SUPPLIED MATERIAL
--------------------------------
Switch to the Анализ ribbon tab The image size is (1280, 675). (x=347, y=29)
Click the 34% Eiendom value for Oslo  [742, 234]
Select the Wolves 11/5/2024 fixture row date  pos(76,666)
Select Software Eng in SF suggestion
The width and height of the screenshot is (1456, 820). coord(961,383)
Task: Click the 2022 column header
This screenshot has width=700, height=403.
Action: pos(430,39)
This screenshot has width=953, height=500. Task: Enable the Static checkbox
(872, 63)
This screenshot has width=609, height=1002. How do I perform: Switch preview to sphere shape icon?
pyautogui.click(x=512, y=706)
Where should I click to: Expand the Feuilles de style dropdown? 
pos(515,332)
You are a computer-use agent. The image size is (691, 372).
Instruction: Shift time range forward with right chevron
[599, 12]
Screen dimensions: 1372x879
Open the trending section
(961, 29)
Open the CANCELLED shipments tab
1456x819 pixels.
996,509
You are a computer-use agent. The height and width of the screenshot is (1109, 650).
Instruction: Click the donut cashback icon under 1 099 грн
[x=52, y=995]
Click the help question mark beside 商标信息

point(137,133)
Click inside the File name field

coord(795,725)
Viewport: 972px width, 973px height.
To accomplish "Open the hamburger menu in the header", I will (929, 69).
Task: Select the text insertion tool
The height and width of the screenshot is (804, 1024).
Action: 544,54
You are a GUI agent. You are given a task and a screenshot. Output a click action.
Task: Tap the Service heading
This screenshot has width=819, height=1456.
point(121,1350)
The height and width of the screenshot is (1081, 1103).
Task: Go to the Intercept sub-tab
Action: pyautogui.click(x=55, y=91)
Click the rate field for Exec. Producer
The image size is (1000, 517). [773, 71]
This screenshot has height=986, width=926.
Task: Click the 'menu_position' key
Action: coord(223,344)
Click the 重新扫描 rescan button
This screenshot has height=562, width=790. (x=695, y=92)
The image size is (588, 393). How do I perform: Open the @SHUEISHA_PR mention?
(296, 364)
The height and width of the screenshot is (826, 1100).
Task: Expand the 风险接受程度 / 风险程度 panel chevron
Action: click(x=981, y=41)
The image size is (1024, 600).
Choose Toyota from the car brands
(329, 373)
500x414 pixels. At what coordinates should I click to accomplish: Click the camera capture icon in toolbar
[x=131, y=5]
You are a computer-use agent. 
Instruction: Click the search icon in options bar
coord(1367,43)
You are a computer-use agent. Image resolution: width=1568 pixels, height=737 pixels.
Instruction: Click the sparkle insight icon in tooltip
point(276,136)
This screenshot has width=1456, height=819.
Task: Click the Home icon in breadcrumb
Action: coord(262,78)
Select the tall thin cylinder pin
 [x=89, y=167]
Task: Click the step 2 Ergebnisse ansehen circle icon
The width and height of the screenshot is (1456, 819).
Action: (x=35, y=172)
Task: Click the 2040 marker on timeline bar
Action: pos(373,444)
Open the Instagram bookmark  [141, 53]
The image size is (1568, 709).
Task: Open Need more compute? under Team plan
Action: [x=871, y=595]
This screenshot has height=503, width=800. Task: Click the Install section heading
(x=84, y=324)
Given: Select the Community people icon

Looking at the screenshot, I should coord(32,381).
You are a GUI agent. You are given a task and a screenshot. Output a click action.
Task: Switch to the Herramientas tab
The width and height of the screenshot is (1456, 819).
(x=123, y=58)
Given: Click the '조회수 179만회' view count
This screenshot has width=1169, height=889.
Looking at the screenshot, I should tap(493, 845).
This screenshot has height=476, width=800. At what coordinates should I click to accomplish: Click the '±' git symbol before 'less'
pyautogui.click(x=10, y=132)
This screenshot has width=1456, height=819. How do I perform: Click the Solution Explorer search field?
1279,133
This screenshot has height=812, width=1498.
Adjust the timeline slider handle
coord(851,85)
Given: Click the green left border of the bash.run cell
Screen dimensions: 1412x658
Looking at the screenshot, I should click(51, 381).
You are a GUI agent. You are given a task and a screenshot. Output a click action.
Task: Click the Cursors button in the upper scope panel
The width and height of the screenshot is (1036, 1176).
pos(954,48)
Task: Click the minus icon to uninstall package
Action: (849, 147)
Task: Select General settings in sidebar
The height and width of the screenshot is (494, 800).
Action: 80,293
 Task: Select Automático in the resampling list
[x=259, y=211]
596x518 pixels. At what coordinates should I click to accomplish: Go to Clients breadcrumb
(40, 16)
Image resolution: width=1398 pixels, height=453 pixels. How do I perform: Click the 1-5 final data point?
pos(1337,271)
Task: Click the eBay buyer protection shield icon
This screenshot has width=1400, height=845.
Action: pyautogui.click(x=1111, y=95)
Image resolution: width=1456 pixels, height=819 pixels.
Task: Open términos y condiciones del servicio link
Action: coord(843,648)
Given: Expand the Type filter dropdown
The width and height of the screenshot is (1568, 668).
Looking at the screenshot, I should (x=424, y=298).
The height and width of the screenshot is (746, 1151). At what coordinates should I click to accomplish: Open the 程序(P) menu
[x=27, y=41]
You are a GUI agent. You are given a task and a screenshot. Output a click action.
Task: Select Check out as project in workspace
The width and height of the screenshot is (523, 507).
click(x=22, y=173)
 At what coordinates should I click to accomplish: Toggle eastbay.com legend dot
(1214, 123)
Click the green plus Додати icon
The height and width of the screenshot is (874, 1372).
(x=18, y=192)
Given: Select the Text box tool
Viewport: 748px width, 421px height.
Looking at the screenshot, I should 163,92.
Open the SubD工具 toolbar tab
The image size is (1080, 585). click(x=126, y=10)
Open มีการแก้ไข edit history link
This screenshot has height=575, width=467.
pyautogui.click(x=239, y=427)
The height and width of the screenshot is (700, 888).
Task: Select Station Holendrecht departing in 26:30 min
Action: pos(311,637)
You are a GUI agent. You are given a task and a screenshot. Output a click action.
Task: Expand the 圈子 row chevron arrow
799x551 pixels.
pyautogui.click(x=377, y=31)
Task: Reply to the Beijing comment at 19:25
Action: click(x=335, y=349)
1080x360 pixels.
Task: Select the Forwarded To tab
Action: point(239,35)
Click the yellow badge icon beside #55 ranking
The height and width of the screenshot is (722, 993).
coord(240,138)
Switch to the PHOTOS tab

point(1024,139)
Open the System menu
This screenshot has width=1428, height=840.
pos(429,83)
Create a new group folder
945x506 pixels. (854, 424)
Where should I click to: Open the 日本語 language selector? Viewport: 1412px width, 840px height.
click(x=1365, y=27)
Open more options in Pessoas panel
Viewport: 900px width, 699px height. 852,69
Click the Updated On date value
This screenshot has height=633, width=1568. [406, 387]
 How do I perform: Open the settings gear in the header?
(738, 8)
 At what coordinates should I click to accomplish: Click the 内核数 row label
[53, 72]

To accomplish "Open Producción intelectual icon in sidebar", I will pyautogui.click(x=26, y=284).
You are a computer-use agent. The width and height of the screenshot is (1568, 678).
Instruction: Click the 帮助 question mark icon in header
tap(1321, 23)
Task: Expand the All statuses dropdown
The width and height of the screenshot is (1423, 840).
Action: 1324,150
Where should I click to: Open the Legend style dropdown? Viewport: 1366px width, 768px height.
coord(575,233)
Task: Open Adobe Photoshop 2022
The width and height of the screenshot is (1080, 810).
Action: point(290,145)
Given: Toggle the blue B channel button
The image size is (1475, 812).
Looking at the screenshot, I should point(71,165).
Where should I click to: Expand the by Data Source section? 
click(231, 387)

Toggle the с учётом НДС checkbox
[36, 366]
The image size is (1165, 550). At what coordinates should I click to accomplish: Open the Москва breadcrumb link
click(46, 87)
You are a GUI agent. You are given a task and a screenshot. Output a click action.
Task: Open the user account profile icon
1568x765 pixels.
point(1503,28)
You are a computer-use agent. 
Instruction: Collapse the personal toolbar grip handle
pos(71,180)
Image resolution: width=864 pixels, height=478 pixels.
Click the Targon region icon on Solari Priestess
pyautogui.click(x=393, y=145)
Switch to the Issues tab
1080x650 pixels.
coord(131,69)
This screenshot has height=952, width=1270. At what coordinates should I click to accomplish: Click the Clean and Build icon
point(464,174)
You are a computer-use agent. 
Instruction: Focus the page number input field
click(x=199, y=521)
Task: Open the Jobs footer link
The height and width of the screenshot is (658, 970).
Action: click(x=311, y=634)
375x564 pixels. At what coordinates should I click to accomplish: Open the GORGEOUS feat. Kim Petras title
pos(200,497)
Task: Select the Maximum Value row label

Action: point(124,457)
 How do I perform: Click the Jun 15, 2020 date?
--------------------------------
YOUR INSTRUCTIONS
Please turn the lines from the one containing "375x564 pixels. At" through the end of the records into a numbered list, leaving out any blank lines.

SOLUTION FOR THIS PROBLEM
1. 375x564 pixels. At what coordinates should I click to accomplish: Open the GORGEOUS feat. Kim Petras title
2. pos(200,497)
3. Task: Select the Maximum Value row label
4. Action: point(124,457)
5.  How do I perform: Click the Jun 15, 2020 date?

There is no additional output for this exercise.